2. Define VMs in the `vms` map (name, cores, memory, disk size, `ipconfig0`, optional `vlan_tag`). Disks default to the `proxmox-tank-1` ZFS pool.
3. Run `tofu init`, `tofu plan -var-file=terraform.tfvars`, and `tofu apply -var-file=terraform.tfvars`.
* Each VM is cloned from the `debian-13-cloud-init` template (VMID 9001), attaches to `vmbr0`, and boots with qemu-guest-agent + your keys injected via cloud-init. Updates to the tfvars map let you grow/shrink the fleet with a single `tofu apply`.
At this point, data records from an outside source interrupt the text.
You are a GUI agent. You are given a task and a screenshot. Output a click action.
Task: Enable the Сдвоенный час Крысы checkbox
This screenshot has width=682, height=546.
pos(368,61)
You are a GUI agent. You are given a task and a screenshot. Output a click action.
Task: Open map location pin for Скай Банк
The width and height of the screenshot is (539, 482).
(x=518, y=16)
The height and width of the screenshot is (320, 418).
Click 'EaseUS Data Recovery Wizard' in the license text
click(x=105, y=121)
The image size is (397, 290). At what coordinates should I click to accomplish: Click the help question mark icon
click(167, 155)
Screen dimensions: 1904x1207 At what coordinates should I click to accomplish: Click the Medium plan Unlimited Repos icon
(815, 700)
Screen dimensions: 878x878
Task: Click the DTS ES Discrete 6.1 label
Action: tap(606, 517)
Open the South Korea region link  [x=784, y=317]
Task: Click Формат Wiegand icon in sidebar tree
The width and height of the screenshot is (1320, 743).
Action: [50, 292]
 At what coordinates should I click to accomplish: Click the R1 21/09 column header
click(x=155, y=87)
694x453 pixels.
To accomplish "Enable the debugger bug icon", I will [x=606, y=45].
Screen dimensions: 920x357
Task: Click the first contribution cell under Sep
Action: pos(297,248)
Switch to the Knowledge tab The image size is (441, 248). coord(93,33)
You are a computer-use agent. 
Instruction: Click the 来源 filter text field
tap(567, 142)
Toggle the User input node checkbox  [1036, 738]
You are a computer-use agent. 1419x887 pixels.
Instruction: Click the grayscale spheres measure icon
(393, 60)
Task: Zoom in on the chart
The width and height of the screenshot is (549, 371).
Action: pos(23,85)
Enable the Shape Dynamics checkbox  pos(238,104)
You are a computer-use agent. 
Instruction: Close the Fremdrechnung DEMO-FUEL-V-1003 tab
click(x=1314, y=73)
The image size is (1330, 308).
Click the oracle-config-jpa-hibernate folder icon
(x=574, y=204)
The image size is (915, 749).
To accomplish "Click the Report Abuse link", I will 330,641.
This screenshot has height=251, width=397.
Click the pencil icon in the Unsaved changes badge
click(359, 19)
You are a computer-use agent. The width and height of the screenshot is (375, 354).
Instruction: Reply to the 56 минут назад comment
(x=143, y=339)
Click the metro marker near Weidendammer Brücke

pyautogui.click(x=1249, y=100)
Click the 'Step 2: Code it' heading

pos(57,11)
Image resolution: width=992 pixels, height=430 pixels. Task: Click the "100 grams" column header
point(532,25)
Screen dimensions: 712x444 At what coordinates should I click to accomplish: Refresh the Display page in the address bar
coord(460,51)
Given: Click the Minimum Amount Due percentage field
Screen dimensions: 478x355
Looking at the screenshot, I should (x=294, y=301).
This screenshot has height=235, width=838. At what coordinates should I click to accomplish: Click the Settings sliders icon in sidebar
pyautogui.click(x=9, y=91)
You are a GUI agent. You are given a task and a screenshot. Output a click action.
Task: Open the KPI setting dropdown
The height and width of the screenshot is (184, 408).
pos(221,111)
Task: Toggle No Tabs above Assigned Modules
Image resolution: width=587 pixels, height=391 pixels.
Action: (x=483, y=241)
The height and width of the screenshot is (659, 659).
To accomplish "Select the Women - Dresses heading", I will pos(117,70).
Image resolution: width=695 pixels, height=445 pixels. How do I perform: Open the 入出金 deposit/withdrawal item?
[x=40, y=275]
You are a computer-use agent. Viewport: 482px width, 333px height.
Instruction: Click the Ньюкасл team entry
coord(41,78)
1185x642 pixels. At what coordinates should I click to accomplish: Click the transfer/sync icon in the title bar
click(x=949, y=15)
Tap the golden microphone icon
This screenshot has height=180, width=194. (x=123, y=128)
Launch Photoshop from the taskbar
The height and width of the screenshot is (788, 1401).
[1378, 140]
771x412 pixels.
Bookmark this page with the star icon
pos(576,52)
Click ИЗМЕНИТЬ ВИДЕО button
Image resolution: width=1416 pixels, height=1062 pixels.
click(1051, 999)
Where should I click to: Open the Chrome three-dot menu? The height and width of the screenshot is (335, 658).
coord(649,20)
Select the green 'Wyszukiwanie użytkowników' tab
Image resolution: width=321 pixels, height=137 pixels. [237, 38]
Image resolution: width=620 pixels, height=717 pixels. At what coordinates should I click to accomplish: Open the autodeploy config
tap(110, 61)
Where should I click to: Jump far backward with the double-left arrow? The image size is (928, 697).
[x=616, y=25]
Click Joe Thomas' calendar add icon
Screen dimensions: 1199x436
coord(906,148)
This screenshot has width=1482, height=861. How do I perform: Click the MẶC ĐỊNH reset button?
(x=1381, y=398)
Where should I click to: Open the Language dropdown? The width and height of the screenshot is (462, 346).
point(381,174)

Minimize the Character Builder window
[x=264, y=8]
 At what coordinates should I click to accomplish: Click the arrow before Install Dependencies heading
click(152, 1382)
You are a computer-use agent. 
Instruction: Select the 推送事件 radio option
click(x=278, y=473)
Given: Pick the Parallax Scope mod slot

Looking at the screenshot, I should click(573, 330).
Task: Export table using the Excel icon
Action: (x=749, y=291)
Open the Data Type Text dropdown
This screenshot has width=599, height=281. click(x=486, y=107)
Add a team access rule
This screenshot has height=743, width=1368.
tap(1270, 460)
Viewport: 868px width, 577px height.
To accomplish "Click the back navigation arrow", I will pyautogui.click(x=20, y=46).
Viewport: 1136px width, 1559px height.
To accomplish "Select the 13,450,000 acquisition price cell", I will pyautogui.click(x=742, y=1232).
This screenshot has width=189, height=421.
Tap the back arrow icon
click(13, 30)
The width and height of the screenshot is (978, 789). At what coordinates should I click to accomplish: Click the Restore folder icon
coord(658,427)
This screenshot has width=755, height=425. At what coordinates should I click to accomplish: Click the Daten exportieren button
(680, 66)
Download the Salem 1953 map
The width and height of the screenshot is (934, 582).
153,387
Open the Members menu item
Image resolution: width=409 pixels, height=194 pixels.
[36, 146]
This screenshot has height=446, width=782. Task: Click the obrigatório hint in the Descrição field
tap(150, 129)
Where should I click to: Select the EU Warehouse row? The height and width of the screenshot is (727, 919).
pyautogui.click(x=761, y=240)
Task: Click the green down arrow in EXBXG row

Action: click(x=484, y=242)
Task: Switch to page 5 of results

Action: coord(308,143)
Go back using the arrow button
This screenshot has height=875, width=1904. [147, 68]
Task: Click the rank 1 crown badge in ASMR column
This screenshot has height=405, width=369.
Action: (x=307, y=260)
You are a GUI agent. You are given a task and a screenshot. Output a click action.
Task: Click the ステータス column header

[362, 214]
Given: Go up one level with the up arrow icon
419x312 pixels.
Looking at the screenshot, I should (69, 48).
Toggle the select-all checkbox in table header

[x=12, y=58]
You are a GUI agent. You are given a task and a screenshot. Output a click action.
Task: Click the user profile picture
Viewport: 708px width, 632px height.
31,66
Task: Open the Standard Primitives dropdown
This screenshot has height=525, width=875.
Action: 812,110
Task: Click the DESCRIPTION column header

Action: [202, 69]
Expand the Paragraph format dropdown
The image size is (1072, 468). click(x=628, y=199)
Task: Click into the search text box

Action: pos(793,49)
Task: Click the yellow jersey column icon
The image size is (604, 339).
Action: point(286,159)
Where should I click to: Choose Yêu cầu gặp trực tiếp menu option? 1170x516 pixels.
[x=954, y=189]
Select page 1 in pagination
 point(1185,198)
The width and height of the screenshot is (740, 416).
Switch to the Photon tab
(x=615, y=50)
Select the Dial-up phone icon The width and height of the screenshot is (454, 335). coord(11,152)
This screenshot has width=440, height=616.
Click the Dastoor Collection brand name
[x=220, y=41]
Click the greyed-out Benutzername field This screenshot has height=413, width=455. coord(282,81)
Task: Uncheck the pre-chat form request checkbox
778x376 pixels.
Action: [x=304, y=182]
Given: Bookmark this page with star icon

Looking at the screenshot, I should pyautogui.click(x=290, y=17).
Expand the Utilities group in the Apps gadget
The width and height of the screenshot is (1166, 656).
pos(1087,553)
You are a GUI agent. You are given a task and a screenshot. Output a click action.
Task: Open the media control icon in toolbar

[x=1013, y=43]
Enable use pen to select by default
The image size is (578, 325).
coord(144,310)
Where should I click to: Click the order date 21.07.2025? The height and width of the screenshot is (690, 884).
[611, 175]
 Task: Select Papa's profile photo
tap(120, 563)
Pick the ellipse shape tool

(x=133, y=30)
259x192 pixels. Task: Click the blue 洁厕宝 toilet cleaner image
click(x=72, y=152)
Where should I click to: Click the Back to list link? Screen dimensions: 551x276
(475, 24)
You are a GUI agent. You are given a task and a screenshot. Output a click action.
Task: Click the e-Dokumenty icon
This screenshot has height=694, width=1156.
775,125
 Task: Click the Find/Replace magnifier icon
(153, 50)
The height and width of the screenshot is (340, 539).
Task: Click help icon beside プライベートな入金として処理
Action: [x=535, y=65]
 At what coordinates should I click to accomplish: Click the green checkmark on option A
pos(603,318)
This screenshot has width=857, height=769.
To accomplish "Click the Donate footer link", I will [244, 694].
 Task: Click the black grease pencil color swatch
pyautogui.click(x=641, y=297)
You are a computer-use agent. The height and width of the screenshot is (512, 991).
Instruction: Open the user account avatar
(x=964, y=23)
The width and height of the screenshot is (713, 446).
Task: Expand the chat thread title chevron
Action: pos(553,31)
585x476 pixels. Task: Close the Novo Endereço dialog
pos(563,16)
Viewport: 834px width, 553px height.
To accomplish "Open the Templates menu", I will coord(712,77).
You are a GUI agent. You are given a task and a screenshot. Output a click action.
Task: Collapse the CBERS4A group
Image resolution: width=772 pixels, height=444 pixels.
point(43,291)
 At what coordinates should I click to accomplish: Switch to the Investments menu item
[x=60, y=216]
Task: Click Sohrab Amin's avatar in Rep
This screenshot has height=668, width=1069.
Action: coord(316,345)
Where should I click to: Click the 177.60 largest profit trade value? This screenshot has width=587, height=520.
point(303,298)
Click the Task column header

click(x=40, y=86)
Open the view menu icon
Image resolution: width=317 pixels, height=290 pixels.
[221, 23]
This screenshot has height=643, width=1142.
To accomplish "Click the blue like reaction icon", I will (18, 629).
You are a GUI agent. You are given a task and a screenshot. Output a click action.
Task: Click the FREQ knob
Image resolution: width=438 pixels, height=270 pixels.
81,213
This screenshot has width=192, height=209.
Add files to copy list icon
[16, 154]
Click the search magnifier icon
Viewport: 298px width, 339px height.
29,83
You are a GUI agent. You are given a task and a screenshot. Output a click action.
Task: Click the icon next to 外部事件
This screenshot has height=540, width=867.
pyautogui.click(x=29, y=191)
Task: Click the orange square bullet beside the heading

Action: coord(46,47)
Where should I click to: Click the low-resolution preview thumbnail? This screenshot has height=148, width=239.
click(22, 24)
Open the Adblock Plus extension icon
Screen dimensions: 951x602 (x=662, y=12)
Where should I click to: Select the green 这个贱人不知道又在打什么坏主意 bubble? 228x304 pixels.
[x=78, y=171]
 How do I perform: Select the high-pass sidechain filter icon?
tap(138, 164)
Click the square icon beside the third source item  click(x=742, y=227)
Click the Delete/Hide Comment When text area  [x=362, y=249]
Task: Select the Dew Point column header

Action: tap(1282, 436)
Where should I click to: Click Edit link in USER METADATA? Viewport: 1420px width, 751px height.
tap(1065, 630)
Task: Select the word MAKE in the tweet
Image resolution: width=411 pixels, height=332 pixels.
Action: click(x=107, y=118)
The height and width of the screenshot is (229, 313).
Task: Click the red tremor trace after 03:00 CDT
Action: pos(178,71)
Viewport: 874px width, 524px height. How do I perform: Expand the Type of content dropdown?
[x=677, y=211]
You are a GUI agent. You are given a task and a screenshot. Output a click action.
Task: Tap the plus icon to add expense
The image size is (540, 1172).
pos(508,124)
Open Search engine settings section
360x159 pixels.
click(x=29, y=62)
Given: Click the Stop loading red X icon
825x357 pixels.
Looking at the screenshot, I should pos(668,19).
## General prep for all machines
### Set up Infrastructure Secrets
* Create `ansible/infra_secrets.yml` based on the example file:
```bash
cp ansible/infra_secrets.yml.example ansible/infra_secrets.yml
```
* Edit `ansible/infra_secrets.yml` and add your Uptime Kuma credentials:
```yaml
uptime_kuma_username: "admin"
uptime_kuma_password: "your_password"
```
* **Important**: Never commit this file to version control (it's in `.gitignore`)
## GPG Keys
Some of the backups are stored encrypted for security. To allow this, fill in the gpg variables listed in `example.inventory.ini` under the `lapy` block.